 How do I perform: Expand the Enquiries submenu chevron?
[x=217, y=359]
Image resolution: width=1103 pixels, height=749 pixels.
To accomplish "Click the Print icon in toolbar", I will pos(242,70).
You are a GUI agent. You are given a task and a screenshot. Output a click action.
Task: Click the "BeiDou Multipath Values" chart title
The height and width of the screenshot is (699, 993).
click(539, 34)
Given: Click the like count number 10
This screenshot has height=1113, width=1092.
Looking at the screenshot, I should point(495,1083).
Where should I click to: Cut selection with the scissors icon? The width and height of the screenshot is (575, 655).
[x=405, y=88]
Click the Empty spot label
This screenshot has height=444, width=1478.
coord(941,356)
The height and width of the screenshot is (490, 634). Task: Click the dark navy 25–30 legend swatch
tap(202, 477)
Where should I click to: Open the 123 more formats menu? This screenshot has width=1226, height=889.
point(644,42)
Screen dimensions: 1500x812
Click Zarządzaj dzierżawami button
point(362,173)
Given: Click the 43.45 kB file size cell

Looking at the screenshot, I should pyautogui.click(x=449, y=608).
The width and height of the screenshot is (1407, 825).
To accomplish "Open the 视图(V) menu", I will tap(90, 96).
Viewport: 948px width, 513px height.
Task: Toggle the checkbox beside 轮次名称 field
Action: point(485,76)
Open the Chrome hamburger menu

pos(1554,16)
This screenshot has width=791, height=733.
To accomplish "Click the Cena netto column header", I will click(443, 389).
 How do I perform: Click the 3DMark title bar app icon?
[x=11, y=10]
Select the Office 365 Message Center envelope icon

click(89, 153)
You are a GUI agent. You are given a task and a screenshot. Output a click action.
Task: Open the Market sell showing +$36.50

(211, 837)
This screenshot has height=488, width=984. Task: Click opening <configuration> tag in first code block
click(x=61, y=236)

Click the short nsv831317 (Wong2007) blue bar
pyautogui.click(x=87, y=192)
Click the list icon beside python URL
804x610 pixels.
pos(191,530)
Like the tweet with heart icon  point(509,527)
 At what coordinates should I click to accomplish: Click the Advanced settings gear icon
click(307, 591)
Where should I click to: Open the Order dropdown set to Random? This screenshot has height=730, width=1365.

________________

Task goal - Please reproduce the records exactly, without leaving any out.

Expected answer -
 How do I perform: Expand the Enquiries submenu chevron?
[x=217, y=359]
Image resolution: width=1103 pixels, height=749 pixels.
To accomplish "Click the Print icon in toolbar", I will pos(242,70).
You are a GUI agent. You are given a task and a screenshot. Output a click action.
Task: Click the "BeiDou Multipath Values" chart title
The height and width of the screenshot is (699, 993).
click(539, 34)
Given: Click the like count number 10
This screenshot has height=1113, width=1092.
Looking at the screenshot, I should point(495,1083).
Where should I click to: Cut selection with the scissors icon? The width and height of the screenshot is (575, 655).
[x=405, y=88]
Click the Empty spot label
This screenshot has height=444, width=1478.
coord(941,356)
The height and width of the screenshot is (490, 634). Task: Click the dark navy 25–30 legend swatch
tap(202, 477)
Where should I click to: Open the 123 more formats menu? This screenshot has width=1226, height=889.
point(644,42)
Screen dimensions: 1500x812
Click Zarządzaj dzierżawami button
point(362,173)
Given: Click the 43.45 kB file size cell

Looking at the screenshot, I should pyautogui.click(x=449, y=608).
The width and height of the screenshot is (1407, 825).
To accomplish "Open the 视图(V) menu", I will tap(90, 96).
Viewport: 948px width, 513px height.
Task: Toggle the checkbox beside 轮次名称 field
Action: point(485,76)
Open the Chrome hamburger menu

pos(1554,16)
This screenshot has width=791, height=733.
To accomplish "Click the Cena netto column header", I will click(443, 389).
 How do I perform: Click the 3DMark title bar app icon?
[x=11, y=10]
Select the Office 365 Message Center envelope icon

click(89, 153)
You are a GUI agent. You are given a task and a screenshot. Output a click action.
Task: Open the Market sell showing +$36.50

(211, 837)
This screenshot has height=488, width=984. Task: Click opening <configuration> tag in first code block
click(x=61, y=236)

Click the short nsv831317 (Wong2007) blue bar
pyautogui.click(x=87, y=192)
Click the list icon beside python URL
804x610 pixels.
pos(191,530)
Like the tweet with heart icon  point(509,527)
 At what coordinates should I click to accomplish: Click the Advanced settings gear icon
click(307, 591)
Where should I click to: Open the Order dropdown set to Random? This screenshot has height=730, width=1365.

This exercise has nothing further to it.